I worried that my son wasn't going to get how spoken language worked. Like many parents of this generation, I was worried that my generally very social little boy was showing signs of autism, since lack of verbal communication is one of the signs, but he still communicated with me often in many other ways. He loved to goof around playing peekaboo and would yell indeterminate syllables to get my attention when he wanted me to watch him launch himself from another piece of furniture he shouldn't have been climbing (at least his need for an audience means I'm usually there to catch or pull him down from dangerous heights). He craved eye contact and attention, he just couldn't express it verbally.
And sure enough, right after Christmas spoken language started to make sense for him. He started using "all done" to more consistently mean he was done with something and "uh oh" to let us know when he'd dropped something (whether on purpose or not). When I leave the room he now runs after me screaming "Ma!" If his dad picks him up when he doesn't want to be held he screams "Nah! Nah! Nah!" (his version of "no") in addition to his usual head shaking and flailing. We play a game where he points to the different parts of his body and he's now started trying to say the parts as we do it (the "n" sound of "nose" being by far his favorite). Occasionally I even get a "thank you" out of him. And of course there are other words that are starting to come up more and more frequently, but you get the idea.
I owe a lot of my being able to find the words to write about this to a book called How Babies Talk: The Magic and Mystery of Language in the First Three Years of Life by Roberta Michnick Golinkoff and Kathy Hirsh-Pasek which is a really great overview of the research on the language abilities of babies and toddlers. Instead of selling a new fad of making your baby smarter, Golinkoff and Hirsh-Pasek simply let us know what science has been able to tell us about the language abilities of young children at various stages.
Even from within the womb, babies are learning important language skills.

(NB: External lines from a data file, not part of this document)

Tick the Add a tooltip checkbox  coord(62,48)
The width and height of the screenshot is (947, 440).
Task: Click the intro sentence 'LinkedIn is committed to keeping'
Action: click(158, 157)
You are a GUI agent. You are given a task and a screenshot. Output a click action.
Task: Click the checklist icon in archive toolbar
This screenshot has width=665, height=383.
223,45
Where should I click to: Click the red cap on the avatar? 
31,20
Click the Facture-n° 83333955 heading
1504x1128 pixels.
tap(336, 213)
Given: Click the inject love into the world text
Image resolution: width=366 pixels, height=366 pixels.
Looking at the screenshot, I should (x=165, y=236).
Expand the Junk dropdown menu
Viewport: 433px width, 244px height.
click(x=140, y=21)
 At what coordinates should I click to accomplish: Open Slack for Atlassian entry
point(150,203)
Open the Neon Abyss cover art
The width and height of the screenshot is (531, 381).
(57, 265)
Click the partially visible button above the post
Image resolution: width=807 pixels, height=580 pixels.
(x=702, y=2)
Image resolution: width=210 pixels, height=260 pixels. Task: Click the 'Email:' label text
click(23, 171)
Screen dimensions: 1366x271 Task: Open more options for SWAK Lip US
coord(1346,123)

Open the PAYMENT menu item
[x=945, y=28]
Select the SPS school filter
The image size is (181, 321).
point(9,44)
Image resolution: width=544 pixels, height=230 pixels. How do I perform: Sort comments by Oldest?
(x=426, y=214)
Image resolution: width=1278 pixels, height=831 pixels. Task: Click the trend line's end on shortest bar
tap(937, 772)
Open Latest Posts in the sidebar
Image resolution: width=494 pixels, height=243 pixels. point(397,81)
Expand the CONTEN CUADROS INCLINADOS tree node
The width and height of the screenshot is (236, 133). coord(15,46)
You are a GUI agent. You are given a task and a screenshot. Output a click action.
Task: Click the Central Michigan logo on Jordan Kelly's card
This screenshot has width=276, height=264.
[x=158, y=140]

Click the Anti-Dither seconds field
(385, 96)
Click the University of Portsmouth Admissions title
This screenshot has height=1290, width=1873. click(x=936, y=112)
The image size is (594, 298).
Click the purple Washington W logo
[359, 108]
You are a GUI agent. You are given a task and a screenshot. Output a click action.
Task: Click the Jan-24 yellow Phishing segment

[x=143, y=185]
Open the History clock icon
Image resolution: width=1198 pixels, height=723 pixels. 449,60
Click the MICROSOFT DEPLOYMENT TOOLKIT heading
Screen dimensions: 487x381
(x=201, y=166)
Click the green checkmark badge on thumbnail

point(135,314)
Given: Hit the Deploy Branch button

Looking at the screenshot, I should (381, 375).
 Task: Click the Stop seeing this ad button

Does that mean you should be reading to your pregnant belly in a foreign language to give your child a leg up? Not necessarily. The authors do parents the wonderful service of explaining just how challenging understanding the concept of language and then going out and acquiring the skills to speak a language are and how the small, seemingly inconsequential milestones that our babies go through are really huge breakthroughs that our adult minds would struggle with, if they'd be able to achieve them at all.
They also show how many of the skills babies need to learn are hardwired into the parent-child relationship. It's nearly impossible to not make eye contact with a baby, and that's perfect, because babies are also hard-wired to seek out faces and making eye contact is the first way they learn to communicate.
While I picked this book up to ease my fears about my toddler's language abilities I also found it fascinating to learn the ways that the baby I'm currently pregnant with is learning to recognize my voice so that when it's born he or she will already know to find me by my voice.
Mostly I loved how this book reassured me that most of the instincts that came to me naturally, narrating my actions out loud to my child, talking more slowly and clearly to him so he could have a better chance to understand, going out of my way to make eye contact when I wanted to talk with him, are the best things I could be doing to help him develop language skills, and that while some toddlers start picking up spoken language as soon as they master walking, others take a little longer and both are perfectly normal. They also reassured me that while spoken language is the big goal for a toddler's communication skills, there are many other forms of communication that are important developmental milestones along the way (pointing being an especially big one) that are equally big achievements to first words and sentences.